For decades, America’s position in the world has relied on the principles outlined in our founding documents, underpinned by our economic strength and technological leadership. As near-peer adversaries challenge the primacy of America’s innovation ecosystem, we risk losing this competitive edge. The U.S. needs an education system capable of training the workforce of tomorrow to keep our innovation lead.
To address this critical challenge, the Aspen Strategy Group recently convened three roundtable discussions focused on the intersection of innovation, education, and national security.
Since its founding in 1984, the Aspen Strategy Group has provided a resolutely nonpartisan forum for decision-makers and thought leaders to consider the key foreign policy and national security issues facing the United States. For this project, we convened a high-level group of creative thinkers from the business, education, nonprofit, and national security sectors to transcend the silos in which we often operate and find new ways to strengthen America’s K-12, university, and career and technical education ecosystem to secure our technological edge.

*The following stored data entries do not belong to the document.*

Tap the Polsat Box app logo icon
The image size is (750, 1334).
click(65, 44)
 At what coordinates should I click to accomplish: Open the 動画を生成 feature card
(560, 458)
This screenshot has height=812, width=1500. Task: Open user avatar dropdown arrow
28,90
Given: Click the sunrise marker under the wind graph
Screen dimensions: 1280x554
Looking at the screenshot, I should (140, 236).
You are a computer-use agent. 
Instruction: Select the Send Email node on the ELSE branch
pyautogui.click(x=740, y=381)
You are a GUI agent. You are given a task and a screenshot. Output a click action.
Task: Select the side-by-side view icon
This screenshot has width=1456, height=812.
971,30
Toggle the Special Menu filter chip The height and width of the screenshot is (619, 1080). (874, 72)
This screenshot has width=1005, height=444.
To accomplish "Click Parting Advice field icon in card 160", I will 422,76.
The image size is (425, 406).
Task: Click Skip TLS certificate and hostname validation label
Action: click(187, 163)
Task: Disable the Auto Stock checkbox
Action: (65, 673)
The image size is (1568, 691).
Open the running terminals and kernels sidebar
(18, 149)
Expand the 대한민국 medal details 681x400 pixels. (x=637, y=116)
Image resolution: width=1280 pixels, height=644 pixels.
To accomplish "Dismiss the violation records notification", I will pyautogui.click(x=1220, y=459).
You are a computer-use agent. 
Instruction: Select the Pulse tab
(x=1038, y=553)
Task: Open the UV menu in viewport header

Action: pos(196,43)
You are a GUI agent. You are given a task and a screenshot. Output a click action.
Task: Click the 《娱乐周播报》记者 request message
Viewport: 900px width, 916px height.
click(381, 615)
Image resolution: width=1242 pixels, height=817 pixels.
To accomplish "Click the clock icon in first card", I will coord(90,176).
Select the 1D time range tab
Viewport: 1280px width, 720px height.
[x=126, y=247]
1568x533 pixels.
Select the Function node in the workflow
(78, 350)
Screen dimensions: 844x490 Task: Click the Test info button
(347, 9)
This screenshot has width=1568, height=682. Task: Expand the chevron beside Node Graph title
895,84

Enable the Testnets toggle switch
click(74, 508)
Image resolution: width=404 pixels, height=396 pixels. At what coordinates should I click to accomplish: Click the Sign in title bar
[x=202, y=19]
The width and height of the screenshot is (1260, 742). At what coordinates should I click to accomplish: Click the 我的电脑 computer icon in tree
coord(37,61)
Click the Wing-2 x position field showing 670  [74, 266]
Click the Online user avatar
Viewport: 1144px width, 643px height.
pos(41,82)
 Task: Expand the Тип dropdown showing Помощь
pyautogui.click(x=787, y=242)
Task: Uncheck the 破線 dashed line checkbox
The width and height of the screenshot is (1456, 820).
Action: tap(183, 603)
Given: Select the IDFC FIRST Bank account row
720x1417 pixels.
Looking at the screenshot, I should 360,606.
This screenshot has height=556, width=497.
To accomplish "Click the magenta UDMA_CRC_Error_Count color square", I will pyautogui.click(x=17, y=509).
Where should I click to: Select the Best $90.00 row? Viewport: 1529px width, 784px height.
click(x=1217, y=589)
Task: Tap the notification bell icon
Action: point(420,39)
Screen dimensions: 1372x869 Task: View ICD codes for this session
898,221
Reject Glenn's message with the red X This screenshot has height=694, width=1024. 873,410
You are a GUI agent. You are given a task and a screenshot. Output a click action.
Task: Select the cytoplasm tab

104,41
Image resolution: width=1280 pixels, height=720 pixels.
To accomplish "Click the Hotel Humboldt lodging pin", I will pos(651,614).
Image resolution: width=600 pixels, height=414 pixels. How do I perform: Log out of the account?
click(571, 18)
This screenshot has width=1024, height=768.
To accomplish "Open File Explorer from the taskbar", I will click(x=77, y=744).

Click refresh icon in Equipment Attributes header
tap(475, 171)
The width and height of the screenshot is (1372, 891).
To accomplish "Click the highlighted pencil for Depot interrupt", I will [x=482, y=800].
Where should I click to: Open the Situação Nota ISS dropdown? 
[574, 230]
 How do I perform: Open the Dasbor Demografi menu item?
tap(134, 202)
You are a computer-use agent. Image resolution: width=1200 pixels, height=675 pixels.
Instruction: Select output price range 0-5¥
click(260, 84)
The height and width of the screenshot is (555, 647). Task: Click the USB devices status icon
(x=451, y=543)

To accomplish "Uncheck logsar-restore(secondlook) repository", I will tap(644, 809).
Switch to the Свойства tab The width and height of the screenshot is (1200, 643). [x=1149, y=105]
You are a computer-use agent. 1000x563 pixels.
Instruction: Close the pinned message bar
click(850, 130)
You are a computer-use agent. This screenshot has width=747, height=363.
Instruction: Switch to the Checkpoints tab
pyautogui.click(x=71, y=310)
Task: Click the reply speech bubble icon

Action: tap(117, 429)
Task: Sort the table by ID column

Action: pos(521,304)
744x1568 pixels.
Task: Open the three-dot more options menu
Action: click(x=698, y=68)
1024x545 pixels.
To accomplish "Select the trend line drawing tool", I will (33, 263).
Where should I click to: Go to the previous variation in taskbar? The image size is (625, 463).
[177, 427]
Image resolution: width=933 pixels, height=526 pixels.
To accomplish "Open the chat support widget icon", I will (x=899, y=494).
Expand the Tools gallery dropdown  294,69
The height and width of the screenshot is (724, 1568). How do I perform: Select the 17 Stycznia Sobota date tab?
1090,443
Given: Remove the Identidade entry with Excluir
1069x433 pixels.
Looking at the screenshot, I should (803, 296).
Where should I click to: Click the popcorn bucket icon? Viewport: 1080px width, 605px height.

To maintain our competitive advantage, the United States needs a two-pronged approach to its innovation strategy. We must invest both in the sectors that are most critical to our national security—including artificial intelligence, 5G/6G technologies, semiconductors, quantum computing, and more—and, importantly, in the human talent that will support those sectors and the innovations to come. Therefore, the U.S. must create a cohesive strategy that aligns its national security with a first-rate K-12 and higher education system.
This report summarizes the main ideas from the roundtable discussions, though it does not necessarily reflect a consensus of all the meeting participants. We hope that the policy recommendations that follow will contribute to the efforts to improve our education system and ensure a domestic pipeline of talent for the challenges and jobs of the future.